## Begin Supplied information

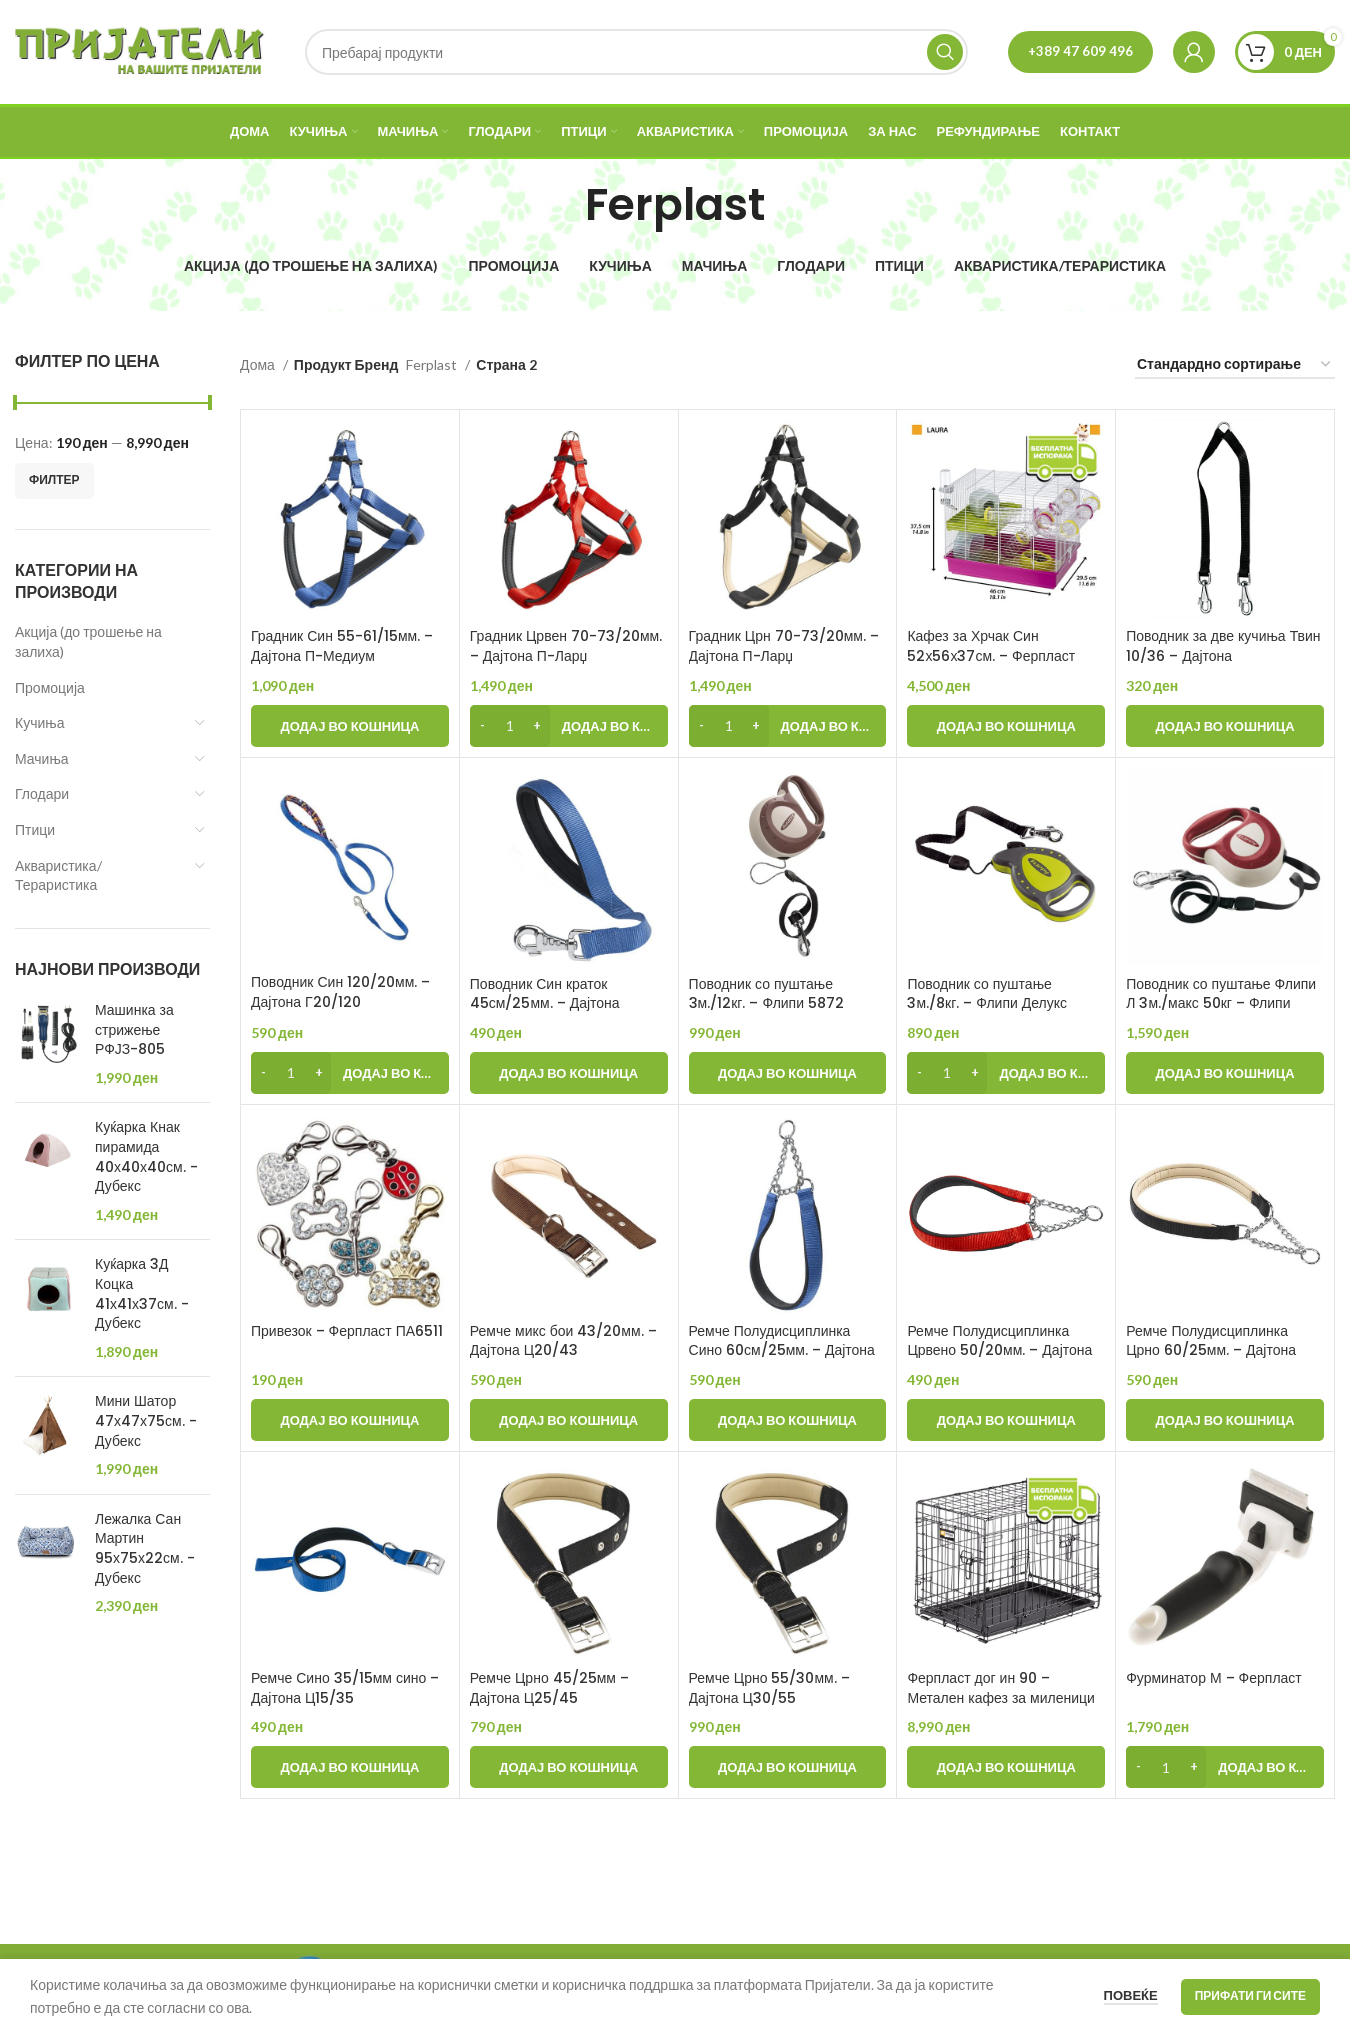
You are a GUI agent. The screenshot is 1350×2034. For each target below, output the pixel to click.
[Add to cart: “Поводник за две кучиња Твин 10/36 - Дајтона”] (1225, 726)
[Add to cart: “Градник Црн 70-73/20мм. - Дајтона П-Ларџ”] (788, 726)
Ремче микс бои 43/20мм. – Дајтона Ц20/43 (563, 1341)
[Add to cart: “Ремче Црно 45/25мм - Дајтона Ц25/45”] (569, 1767)
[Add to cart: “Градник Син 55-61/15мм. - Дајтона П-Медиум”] (350, 726)
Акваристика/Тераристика (58, 875)
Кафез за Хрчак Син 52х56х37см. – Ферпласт (991, 646)
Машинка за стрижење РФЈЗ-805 (134, 1030)
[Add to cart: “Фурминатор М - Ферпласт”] (1225, 1767)
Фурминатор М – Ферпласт (1214, 1678)
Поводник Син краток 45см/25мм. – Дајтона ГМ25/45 (545, 1003)
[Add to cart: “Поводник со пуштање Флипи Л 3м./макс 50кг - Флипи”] (1225, 1073)
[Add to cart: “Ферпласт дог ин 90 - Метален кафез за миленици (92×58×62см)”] (1006, 1767)
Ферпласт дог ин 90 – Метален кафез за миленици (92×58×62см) (1001, 1697)
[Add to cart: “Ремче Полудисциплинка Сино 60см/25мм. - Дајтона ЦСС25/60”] (788, 1420)
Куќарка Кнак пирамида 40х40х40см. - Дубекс (146, 1157)
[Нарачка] (1235, 365)
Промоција (50, 687)
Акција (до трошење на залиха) (88, 641)
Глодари (42, 793)
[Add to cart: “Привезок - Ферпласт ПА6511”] (350, 1420)
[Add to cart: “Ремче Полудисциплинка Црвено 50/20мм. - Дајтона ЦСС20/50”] (1006, 1420)
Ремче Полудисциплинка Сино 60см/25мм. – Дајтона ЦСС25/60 (782, 1350)
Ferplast (433, 364)
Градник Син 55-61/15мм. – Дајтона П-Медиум (342, 646)
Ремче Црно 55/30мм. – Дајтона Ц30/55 (769, 1688)
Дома (259, 364)
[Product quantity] (510, 726)
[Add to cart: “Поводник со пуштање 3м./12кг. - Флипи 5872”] (788, 1073)
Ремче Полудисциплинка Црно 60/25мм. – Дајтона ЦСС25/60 (1211, 1350)
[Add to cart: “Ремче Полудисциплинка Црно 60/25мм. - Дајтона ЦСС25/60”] (1225, 1420)
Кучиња (39, 722)
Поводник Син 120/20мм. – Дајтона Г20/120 (340, 992)
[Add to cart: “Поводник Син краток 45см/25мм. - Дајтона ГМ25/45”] (569, 1073)
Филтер (54, 479)
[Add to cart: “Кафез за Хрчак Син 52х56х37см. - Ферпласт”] (1006, 726)
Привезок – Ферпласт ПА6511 (347, 1331)
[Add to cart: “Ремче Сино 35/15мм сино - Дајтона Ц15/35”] (350, 1767)
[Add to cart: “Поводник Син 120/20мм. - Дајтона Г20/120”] (350, 1073)
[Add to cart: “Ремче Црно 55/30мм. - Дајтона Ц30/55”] (788, 1767)
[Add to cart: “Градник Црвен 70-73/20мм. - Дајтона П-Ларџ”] (569, 726)
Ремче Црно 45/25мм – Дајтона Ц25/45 (549, 1688)
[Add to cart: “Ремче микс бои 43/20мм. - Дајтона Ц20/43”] (569, 1420)
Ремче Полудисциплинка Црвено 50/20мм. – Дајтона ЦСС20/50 (999, 1350)
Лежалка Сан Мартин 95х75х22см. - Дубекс (145, 1549)
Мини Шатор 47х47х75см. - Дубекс (146, 1421)
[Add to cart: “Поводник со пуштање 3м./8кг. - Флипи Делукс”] (1006, 1073)
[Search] (636, 52)
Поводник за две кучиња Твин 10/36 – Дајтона (1223, 646)
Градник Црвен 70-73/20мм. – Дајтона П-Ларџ (566, 646)
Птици (35, 829)
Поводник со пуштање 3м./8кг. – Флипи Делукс (987, 994)
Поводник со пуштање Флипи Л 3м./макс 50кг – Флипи (1221, 994)
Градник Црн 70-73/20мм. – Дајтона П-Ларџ (784, 646)
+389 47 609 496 (1080, 51)
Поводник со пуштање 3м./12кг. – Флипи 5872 (766, 994)
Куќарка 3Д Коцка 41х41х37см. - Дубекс (142, 1294)
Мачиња (42, 758)
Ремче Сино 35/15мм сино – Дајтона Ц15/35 (345, 1688)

## End Supplied information

**Given instruction**
Render the data above as a numbered list, one line per item, leaving out blank lines and any pictures.

**Task answer**
1. You are a GUI agent. The screenshot is 1350×2034. For each target below, output the pixel to click.
2. [Add to cart: “Поводник за две кучиња Твин 10/36 - Дајтона”] (1225, 726)
3. [Add to cart: “Градник Црн 70-73/20мм. - Дајтона П-Ларџ”] (788, 726)
4. Ремче микс бои 43/20мм. – Дајтона Ц20/43 (563, 1341)
5. [Add to cart: “Ремче Црно 45/25мм - Дајтона Ц25/45”] (569, 1767)
6. [Add to cart: “Градник Син 55-61/15мм. - Дајтона П-Медиум”] (350, 726)
7. Акваристика/Тераристика (58, 875)
8. Кафез за Хрчак Син 52х56х37см. – Ферпласт (991, 646)
9. Машинка за стрижење РФЈЗ-805 (134, 1030)
10. [Add to cart: “Фурминатор М - Ферпласт”] (1225, 1767)
11. Фурминатор М – Ферпласт (1214, 1678)
12. Поводник Син краток 45см/25мм. – Дајтона ГМ25/45 (545, 1003)
13. [Add to cart: “Поводник со пуштање Флипи Л 3м./макс 50кг - Флипи”] (1225, 1073)
14. [Add to cart: “Ферпласт дог ин 90 - Метален кафез за миленици (92×58×62см)”] (1006, 1767)
15. Ферпласт дог ин 90 – Метален кафез за миленици (92×58×62см) (1001, 1697)
16. [Add to cart: “Ремче Полудисциплинка Сино 60см/25мм. - Дајтона ЦСС25/60”] (788, 1420)
17. Куќарка Кнак пирамида 40х40х40см. - Дубекс (146, 1157)
18. [Нарачка] (1235, 365)
19. Промоција (50, 687)
20. Акција (до трошење на залиха) (88, 641)
21. Глодари (42, 793)
22. [Add to cart: “Привезок - Ферпласт ПА6511”] (350, 1420)
23. [Add to cart: “Ремче Полудисциплинка Црвено 50/20мм. - Дајтона ЦСС20/50”] (1006, 1420)
24. Ремче Полудисциплинка Сино 60см/25мм. – Дајтона ЦСС25/60 (782, 1350)
25. Ferplast (433, 364)
26. Градник Син 55-61/15мм. – Дајтона П-Медиум (342, 646)
27. Ремче Црно 55/30мм. – Дајтона Ц30/55 (769, 1688)
28. Дома (259, 364)
29. [Product quantity] (510, 726)
30. [Add to cart: “Поводник со пуштање 3м./12кг. - Флипи 5872”] (788, 1073)
31. Ремче Полудисциплинка Црно 60/25мм. – Дајтона ЦСС25/60 (1211, 1350)
32. [Add to cart: “Ремче Полудисциплинка Црно 60/25мм. - Дајтона ЦСС25/60”] (1225, 1420)
33. Кучиња (39, 722)
34. Поводник Син 120/20мм. – Дајтона Г20/120 (340, 992)
35. [Add to cart: “Поводник Син краток 45см/25мм. - Дајтона ГМ25/45”] (569, 1073)
36. Филтер (54, 479)
37. [Add to cart: “Кафез за Хрчак Син 52х56х37см. - Ферпласт”] (1006, 726)
38. Привезок – Ферпласт ПА6511 (347, 1331)
39. [Add to cart: “Ремче Сино 35/15мм сино - Дајтона Ц15/35”] (350, 1767)
40. [Add to cart: “Поводник Син 120/20мм. - Дајтона Г20/120”] (350, 1073)
41. [Add to cart: “Ремче Црно 55/30мм. - Дајтона Ц30/55”] (788, 1767)
42. [Add to cart: “Градник Црвен 70-73/20мм. - Дајтона П-Ларџ”] (569, 726)
43. Ремче Црно 45/25мм – Дајтона Ц25/45 (549, 1688)
44. [Add to cart: “Ремче микс бои 43/20мм. - Дајтона Ц20/43”] (569, 1420)
45. Ремче Полудисциплинка Црвено 50/20мм. – Дајтона ЦСС20/50 (999, 1350)
46. Лежалка Сан Мартин 95х75х22см. - Дубекс (145, 1549)
47. Мини Шатор 47х47х75см. - Дубекс (146, 1421)
48. [Add to cart: “Поводник со пуштање 3м./8кг. - Флипи Делукс”] (1006, 1073)
49. [Search] (636, 52)
50. Поводник за две кучиња Твин 10/36 – Дајтона (1223, 646)
51. Градник Црвен 70-73/20мм. – Дајтона П-Ларџ (566, 646)
52. Птици (35, 829)
53. Поводник со пуштање 3м./8кг. – Флипи Делукс (987, 994)
54. Поводник со пуштање Флипи Л 3м./макс 50кг – Флипи (1221, 994)
55. Градник Црн 70-73/20мм. – Дајтона П-Ларџ (784, 646)
56. +389 47 609 496 (1080, 51)
57. Поводник со пуштање 3м./12кг. – Флипи 5872 (766, 994)
58. Куќарка 3Д Коцка 41х41х37см. - Дубекс (142, 1294)
59. Мачиња (42, 758)
60. Ремче Сино 35/15мм сино – Дајтона Ц15/35 (345, 1688)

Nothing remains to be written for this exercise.